In this example, the effect of ADC-2, ADC-4, P-mcVC-MMAE, Kadcyla, Pertuzumab on the proliferation of tumor cell lines was studied.
This example uses sulforhodamine b (srb) colorimetry to evaluate the antiproliferative effect of drug combinations. SRB is a pink anionic dye, is easily soluble in water, and can be specifically combined with basic amino acids which form proteins in cells under an acidic condition; the absorption peak is generated under the wavelength of 510nm, and the absorbance value is in positive linear correlation with the cell quantity, so that the method can be used for quantitative detection of the cell quantity. The cell lines selected in this example were: BT-474, SK-RB-3, MDA-MB-231, MDA-MB-468, MCF-7 human breast cancer cells, NCI-N87 human gastric cancer cells, SKOV-3 human ovarian cancer cells, Du-145 human prostate cancer cells, Panc-1 human pancreatic cancer cells.

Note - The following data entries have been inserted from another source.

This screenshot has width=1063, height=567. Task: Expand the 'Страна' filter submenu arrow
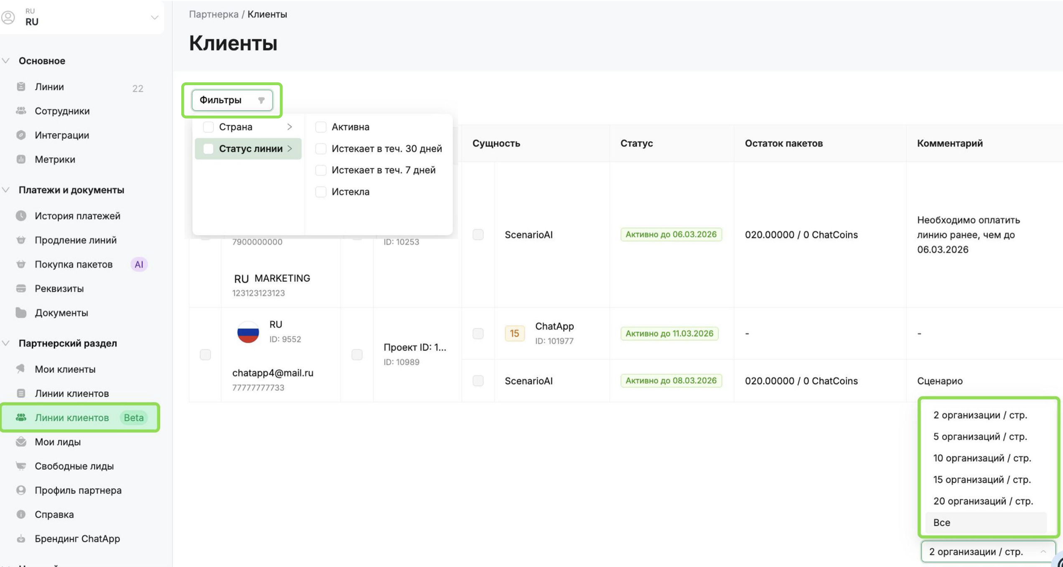[x=290, y=127]
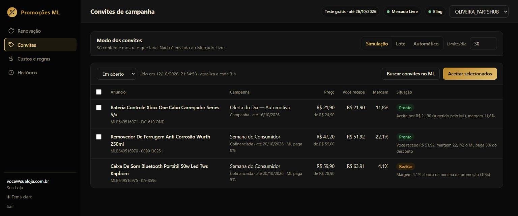Tick the checkbox for Bateria Controle Xbox One

pyautogui.click(x=99, y=107)
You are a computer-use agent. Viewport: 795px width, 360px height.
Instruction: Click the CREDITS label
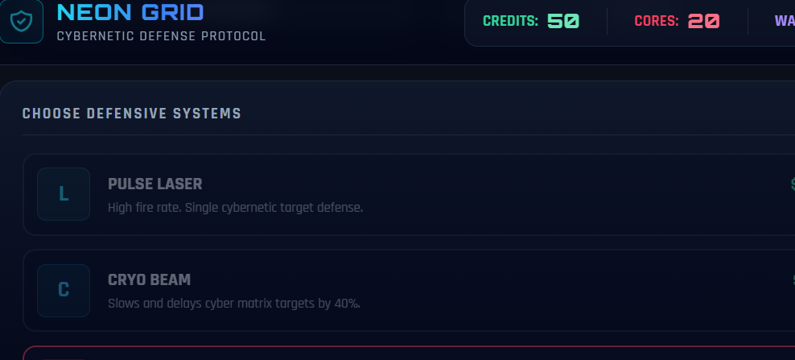[x=511, y=21]
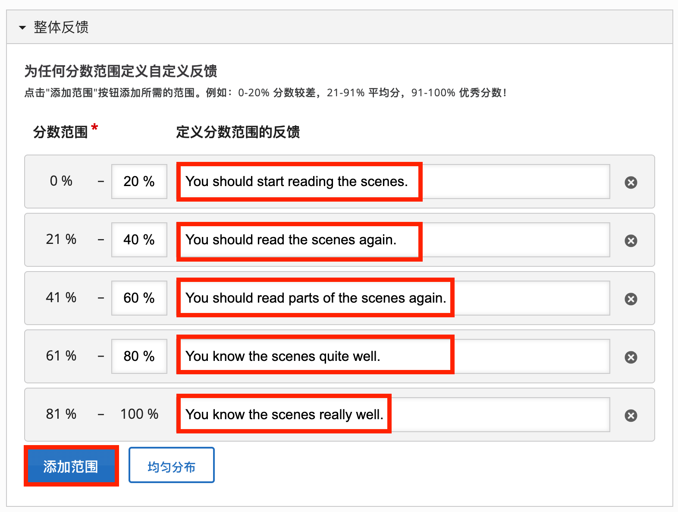Click the delete icon beside the quite well feedback
This screenshot has width=678, height=512.
(x=631, y=357)
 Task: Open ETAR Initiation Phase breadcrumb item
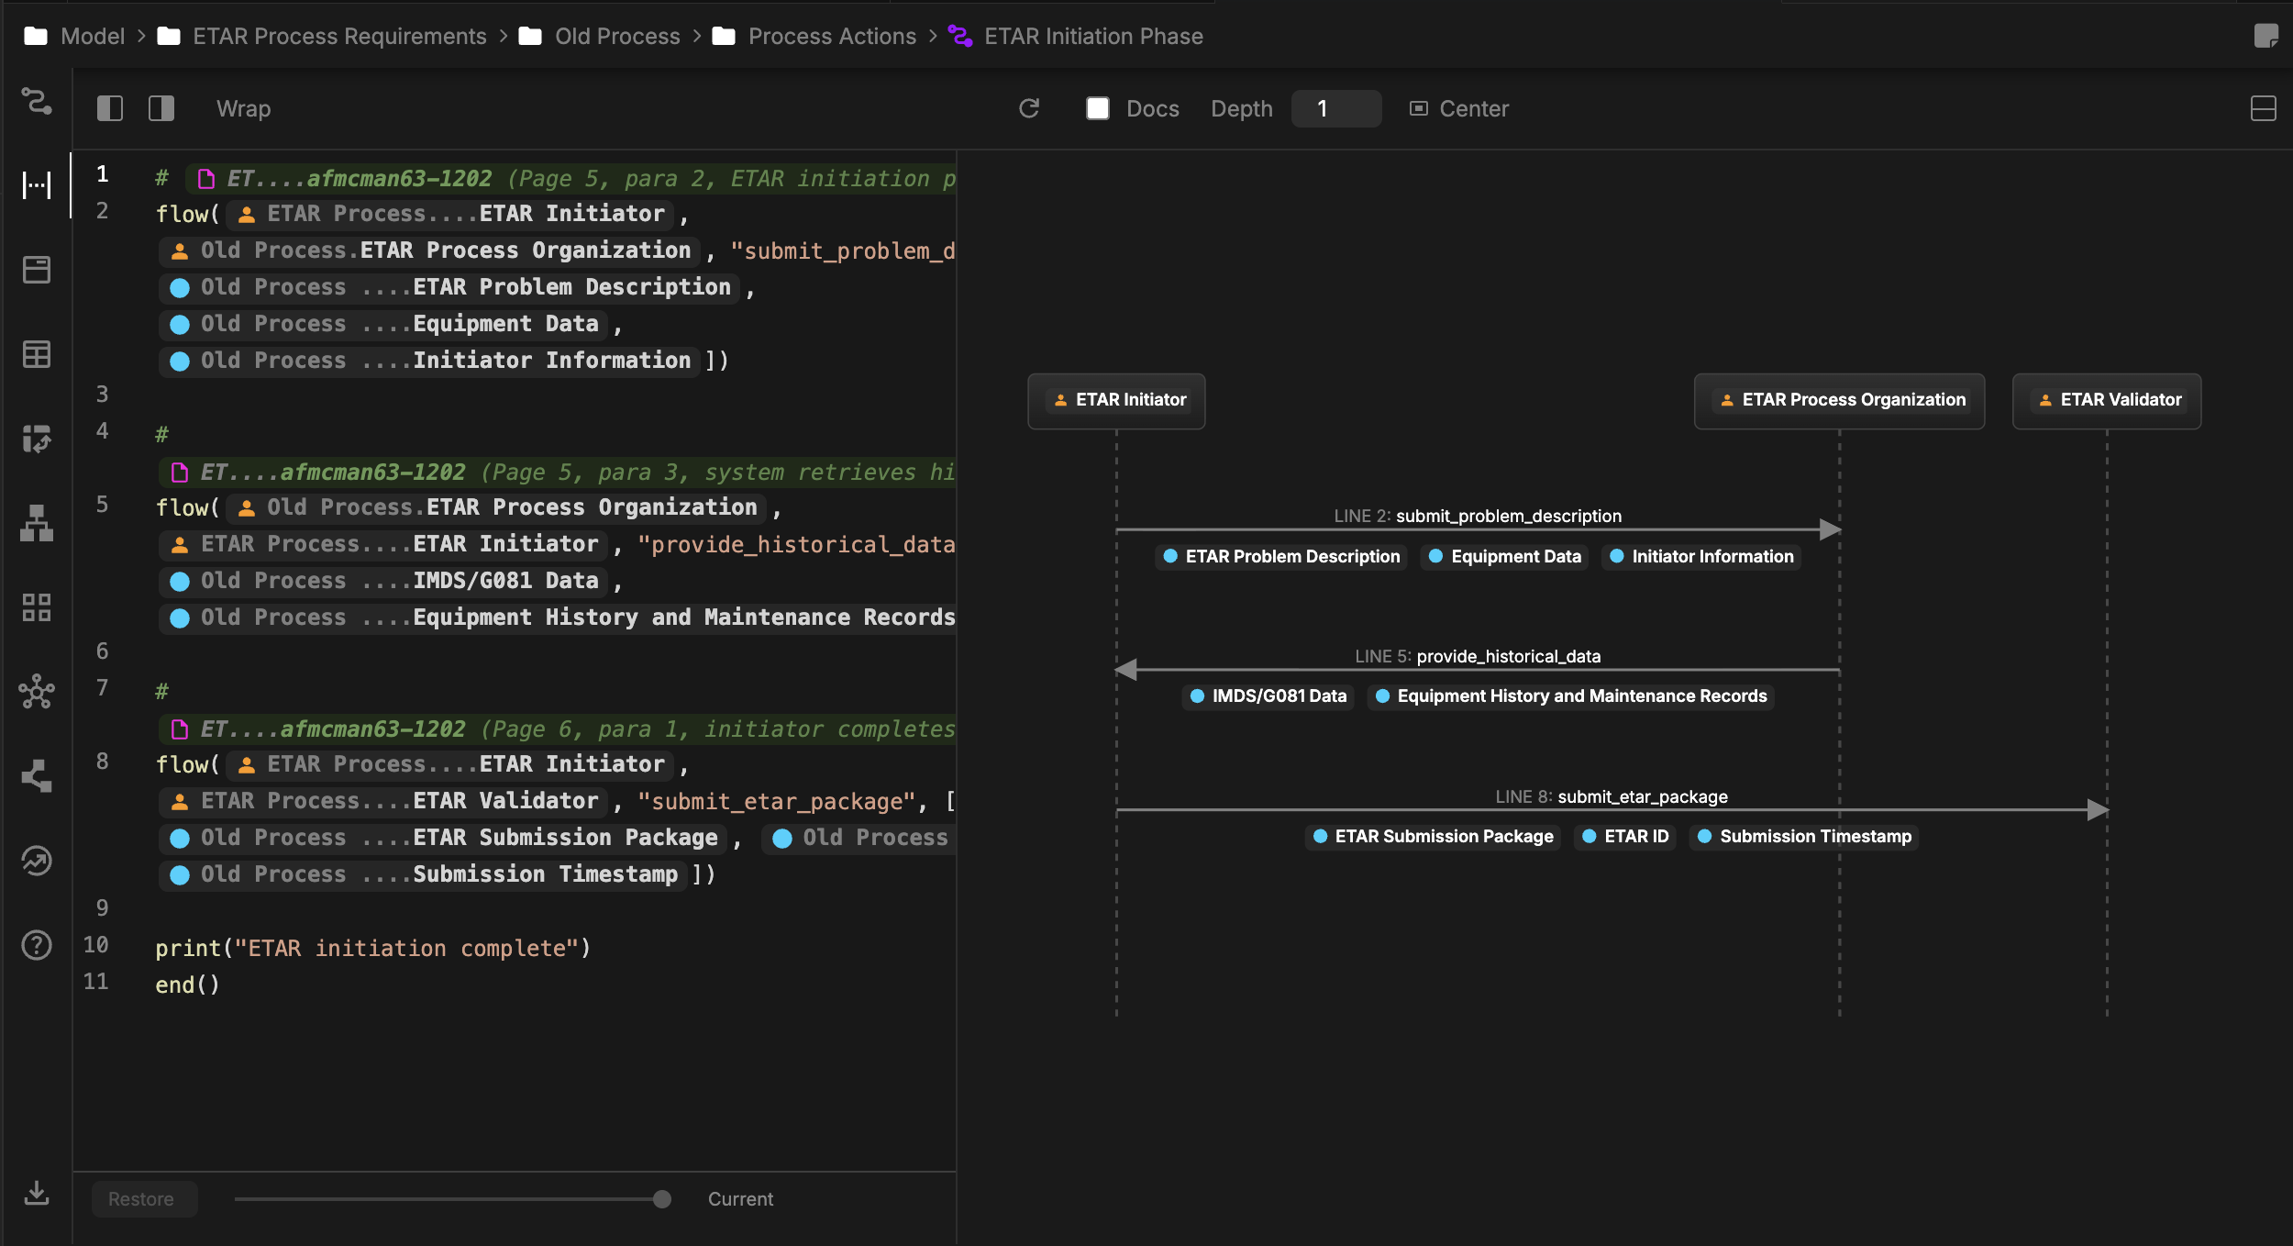coord(1092,36)
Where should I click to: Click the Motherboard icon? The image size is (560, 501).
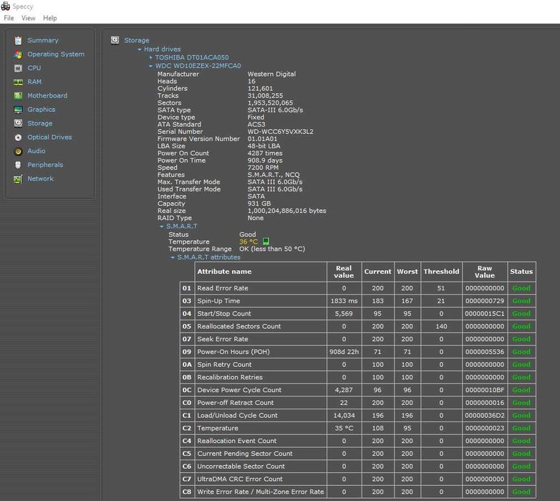(x=18, y=96)
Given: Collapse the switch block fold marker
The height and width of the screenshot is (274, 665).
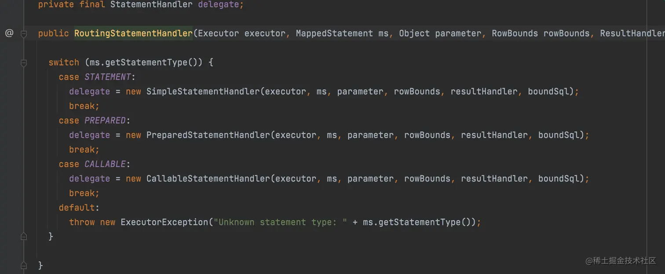Looking at the screenshot, I should (24, 63).
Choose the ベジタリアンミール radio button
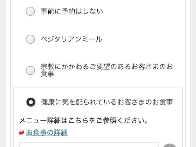The height and width of the screenshot is (147, 196). click(31, 39)
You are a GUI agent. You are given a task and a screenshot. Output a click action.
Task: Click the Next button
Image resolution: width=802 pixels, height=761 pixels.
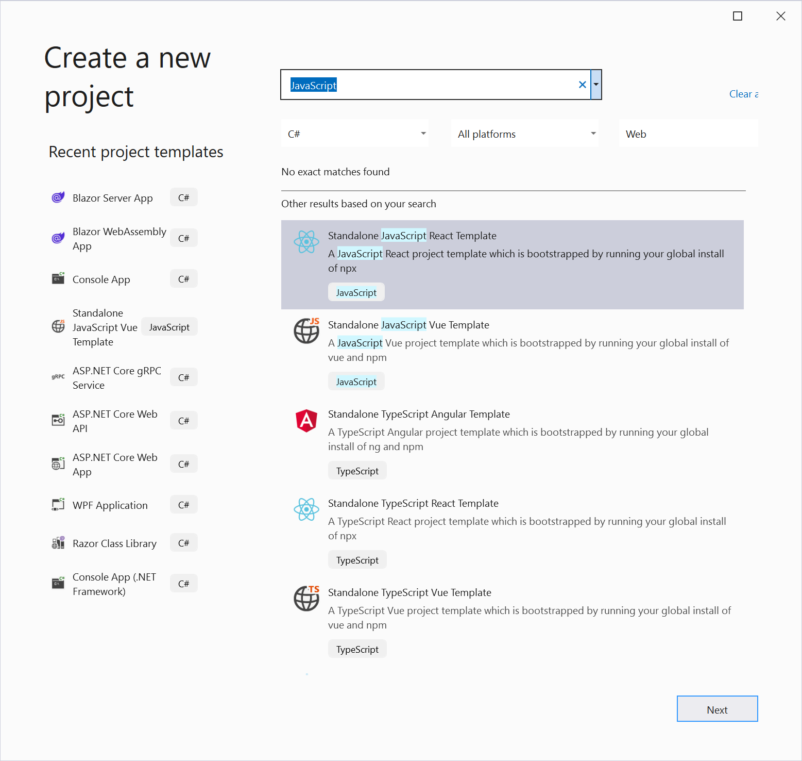click(x=717, y=709)
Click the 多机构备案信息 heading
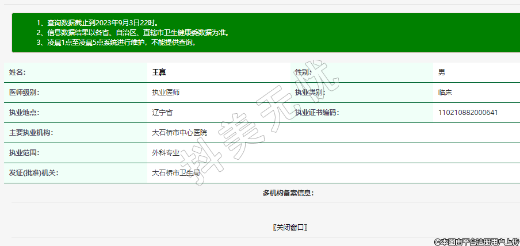 click(288, 193)
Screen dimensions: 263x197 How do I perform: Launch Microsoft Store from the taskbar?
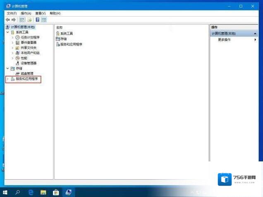55,192
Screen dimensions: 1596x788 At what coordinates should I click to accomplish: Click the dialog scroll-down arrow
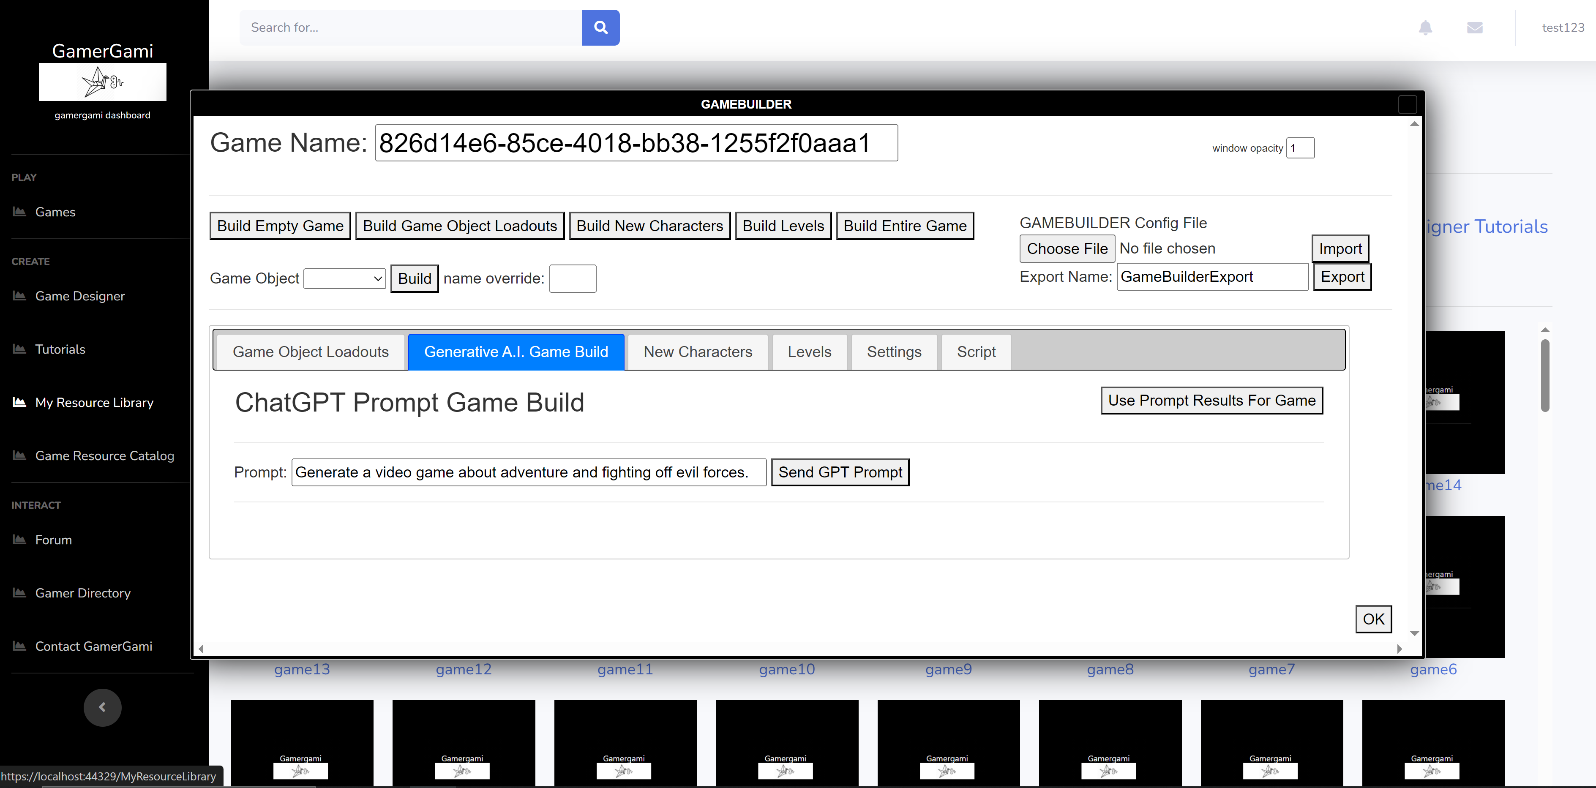tap(1414, 633)
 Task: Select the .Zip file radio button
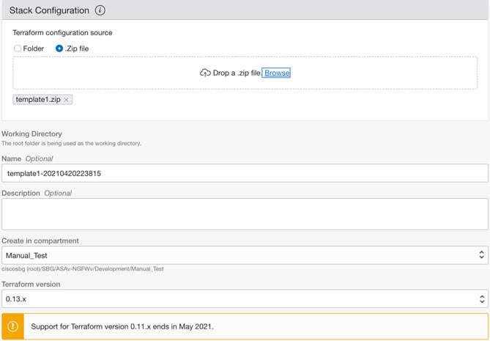click(59, 48)
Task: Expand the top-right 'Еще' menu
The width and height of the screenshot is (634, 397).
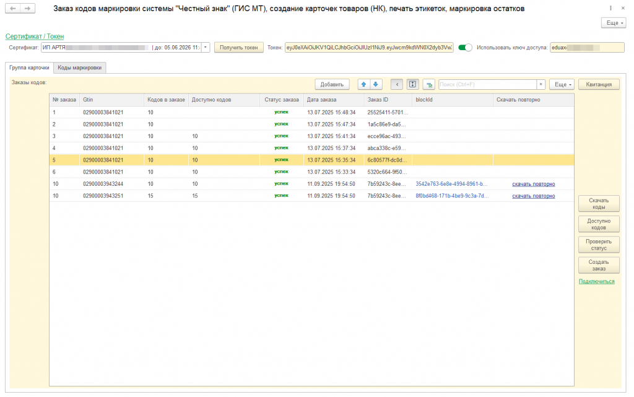Action: pos(613,22)
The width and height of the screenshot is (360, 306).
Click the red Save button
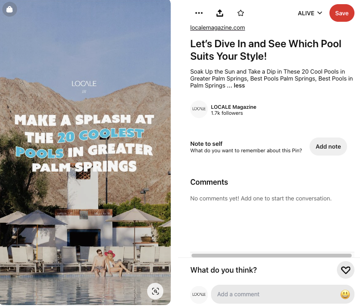[341, 13]
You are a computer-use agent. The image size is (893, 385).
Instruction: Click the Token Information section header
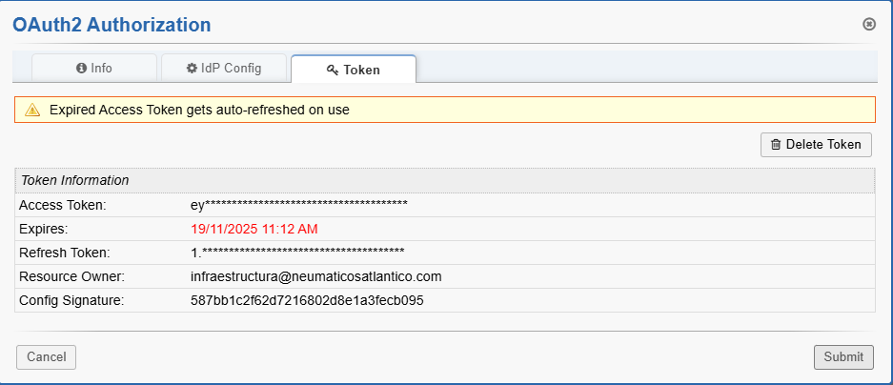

BT-474, SK-BR-3 and NCI-N87 cells are cultured in RPMI1640 culture medium containing 10% fetal bovine serum, SKOV-3, Du-145, Panc-1, MCF-7, MDA-MB-231 cells in DMEM medium containing 10% fetal bovine serum, MDA-MB-468 cells were cultured in DMEM/F12 medium containing 10% fetal bovine serum, culturing at 37 deg.C in 5% CO2 incubator to logarithmic phase, inoculating the cells in logarithmic phase into 96-well culture plate at density of 2 × 103-9 × 103 cells per well, culturing for 24 hr, adding drugs with different concentrations for 5 days, respectively diluting with 3, 4 or 5-fold to prepare 9 concentrations, setting multiple wells for each concentration, and setting corresponding concentration of solvent control and cell-free culture medium wells. After the drug action was complete, the medium was decanted and 100. mu.l of 4 ℃ pre-cooled trichloroacetic acid solution (30%, w/v) was added theretoAfter fixation at 4 ℃ for 1 hour followed by 5 washes with deionized water and drying at room temperature, 100. mu.L of 0.4% (w/v) SRB stain (Sigma, 1% in glacial acetic acid) was added to each well, and after incubation and staining at room temperature for 30min, the unbound dye was removed by washing 4 times with 1% glacial acetic acid and dried at room temperature. After adding 100. mu.L of 10mM Tris solution to each well, incubating and staining at room temperature for 15min, washing with 1% glacial acetic acid five times to remove unbound SRB, drying at room temperature, adding 10mM Tris buffer (pH 10.5) to each well to dissolve the dye bound to the cell protein, measuring the light absorption value (OD value) at the wavelength of 510nm and 690nm using a Synergy 2 microplate reader (Bio-Tek), and obtaining A.OD510-OD690
Inhibition (%) ═ a control-a dosing)/a control × 100%.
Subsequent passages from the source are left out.